EXERCISE DESCRIPTION: Determine the number of lines below that contain "will". Write nothing but that number.

(EXTRACTED RECORDS Opens)

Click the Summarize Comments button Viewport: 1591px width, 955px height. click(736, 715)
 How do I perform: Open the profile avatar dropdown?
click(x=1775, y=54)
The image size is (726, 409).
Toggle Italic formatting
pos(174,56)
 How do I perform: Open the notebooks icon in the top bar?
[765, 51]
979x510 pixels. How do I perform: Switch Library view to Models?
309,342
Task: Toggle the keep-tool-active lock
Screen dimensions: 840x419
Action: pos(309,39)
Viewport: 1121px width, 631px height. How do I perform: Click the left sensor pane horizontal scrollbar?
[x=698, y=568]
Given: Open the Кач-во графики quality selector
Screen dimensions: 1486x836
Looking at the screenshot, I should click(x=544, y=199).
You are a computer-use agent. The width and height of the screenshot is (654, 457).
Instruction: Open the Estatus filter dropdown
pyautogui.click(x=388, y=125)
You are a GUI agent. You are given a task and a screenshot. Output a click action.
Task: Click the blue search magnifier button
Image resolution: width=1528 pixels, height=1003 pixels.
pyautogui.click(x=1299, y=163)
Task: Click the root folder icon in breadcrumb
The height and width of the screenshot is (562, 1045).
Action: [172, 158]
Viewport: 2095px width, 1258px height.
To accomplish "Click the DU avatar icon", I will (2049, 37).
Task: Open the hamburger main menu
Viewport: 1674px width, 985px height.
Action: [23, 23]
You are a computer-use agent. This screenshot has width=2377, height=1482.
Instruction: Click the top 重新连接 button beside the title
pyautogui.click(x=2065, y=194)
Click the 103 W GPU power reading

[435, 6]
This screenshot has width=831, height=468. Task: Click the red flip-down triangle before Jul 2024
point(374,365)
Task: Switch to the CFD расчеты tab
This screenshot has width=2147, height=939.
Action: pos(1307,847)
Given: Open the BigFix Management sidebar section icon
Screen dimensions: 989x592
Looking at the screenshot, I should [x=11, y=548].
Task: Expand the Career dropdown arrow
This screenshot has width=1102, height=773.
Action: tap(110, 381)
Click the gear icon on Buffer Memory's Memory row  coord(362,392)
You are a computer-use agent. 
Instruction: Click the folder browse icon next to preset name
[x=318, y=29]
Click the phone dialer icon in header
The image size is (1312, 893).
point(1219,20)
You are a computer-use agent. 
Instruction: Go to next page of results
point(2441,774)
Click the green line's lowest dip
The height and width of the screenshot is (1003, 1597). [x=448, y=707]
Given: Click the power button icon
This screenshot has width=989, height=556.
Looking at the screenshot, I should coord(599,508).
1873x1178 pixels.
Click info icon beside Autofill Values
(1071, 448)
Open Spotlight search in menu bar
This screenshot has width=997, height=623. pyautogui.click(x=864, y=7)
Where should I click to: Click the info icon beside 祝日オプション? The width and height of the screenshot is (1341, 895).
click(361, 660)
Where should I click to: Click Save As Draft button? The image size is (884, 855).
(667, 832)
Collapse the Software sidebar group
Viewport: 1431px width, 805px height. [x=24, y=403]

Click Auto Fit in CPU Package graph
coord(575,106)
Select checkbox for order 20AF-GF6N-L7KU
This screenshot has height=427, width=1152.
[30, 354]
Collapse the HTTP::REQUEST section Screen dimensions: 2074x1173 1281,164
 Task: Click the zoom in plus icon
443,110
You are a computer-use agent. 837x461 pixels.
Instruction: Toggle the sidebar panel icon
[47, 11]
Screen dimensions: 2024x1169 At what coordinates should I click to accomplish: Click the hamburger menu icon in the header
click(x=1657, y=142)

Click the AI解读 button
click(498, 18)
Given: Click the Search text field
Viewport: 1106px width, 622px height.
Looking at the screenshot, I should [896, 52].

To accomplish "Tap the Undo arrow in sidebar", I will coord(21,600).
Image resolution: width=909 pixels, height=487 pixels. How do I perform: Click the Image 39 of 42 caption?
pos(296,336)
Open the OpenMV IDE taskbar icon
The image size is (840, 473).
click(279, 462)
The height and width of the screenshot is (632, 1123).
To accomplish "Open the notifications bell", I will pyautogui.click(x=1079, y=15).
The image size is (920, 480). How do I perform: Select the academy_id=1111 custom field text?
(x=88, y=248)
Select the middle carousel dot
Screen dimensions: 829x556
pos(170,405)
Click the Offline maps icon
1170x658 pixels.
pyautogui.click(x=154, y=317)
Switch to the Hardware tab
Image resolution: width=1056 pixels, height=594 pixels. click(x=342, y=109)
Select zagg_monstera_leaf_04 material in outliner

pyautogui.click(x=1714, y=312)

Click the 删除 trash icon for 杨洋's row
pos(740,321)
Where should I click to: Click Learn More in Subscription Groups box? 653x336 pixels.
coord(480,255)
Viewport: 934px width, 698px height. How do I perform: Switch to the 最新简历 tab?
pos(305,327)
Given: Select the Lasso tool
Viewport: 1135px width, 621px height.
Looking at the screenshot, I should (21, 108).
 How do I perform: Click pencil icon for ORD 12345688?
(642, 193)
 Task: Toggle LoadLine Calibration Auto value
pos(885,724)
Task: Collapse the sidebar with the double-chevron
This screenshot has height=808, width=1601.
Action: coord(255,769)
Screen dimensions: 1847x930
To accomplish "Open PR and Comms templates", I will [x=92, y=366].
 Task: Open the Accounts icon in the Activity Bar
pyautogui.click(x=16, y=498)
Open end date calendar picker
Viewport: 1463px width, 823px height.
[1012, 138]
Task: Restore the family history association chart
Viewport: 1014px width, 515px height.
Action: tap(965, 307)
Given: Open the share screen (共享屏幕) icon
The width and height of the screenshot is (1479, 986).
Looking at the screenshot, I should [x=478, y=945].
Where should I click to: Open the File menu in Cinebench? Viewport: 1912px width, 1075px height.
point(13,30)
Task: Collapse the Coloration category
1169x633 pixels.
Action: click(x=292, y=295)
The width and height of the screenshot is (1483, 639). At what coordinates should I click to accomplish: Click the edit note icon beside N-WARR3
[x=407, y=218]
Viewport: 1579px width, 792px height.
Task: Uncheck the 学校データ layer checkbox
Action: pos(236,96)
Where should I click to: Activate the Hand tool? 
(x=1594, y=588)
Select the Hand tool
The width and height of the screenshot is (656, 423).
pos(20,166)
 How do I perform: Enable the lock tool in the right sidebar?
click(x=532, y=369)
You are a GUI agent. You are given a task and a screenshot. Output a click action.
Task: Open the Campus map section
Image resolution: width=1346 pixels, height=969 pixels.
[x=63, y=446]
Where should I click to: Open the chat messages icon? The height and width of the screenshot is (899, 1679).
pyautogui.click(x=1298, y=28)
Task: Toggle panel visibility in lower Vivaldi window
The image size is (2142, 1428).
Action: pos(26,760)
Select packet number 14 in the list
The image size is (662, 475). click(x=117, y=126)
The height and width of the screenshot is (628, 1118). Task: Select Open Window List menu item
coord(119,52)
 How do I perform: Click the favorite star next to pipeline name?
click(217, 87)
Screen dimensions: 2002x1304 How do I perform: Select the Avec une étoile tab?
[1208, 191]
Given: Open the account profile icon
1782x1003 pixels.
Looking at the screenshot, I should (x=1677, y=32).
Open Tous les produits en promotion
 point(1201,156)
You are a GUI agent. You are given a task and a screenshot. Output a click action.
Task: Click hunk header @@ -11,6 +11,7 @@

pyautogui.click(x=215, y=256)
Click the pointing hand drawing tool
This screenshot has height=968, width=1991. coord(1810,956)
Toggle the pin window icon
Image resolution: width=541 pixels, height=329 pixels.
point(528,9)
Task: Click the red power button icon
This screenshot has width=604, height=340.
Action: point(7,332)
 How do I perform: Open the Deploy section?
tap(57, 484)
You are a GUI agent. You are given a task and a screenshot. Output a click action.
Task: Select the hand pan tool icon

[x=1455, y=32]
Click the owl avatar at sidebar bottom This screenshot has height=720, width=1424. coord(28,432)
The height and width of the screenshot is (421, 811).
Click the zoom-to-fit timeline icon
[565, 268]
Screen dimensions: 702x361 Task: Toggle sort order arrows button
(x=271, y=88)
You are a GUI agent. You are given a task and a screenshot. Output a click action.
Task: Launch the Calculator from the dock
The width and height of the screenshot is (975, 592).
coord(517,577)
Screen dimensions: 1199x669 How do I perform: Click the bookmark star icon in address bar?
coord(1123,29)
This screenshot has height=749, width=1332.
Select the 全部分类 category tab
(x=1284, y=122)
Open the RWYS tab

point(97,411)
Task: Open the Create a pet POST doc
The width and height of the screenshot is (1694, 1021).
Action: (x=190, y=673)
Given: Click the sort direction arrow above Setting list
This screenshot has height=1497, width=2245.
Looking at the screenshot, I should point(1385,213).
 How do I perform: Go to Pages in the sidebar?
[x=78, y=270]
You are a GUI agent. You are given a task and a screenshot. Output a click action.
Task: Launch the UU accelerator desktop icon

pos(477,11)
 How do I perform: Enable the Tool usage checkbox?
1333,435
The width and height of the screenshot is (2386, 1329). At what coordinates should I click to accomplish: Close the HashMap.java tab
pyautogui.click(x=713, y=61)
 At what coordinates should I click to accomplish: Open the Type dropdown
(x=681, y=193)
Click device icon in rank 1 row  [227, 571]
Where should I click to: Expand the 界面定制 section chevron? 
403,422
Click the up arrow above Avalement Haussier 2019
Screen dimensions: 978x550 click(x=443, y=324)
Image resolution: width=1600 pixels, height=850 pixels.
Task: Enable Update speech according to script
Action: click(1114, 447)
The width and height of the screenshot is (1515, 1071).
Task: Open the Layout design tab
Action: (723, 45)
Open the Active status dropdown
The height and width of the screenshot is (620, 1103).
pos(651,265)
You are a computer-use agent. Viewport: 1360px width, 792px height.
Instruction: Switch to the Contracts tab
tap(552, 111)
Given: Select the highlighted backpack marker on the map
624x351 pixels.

(EXTRACTED RECORDS Closes)

EXPECTED OUTPUT: 4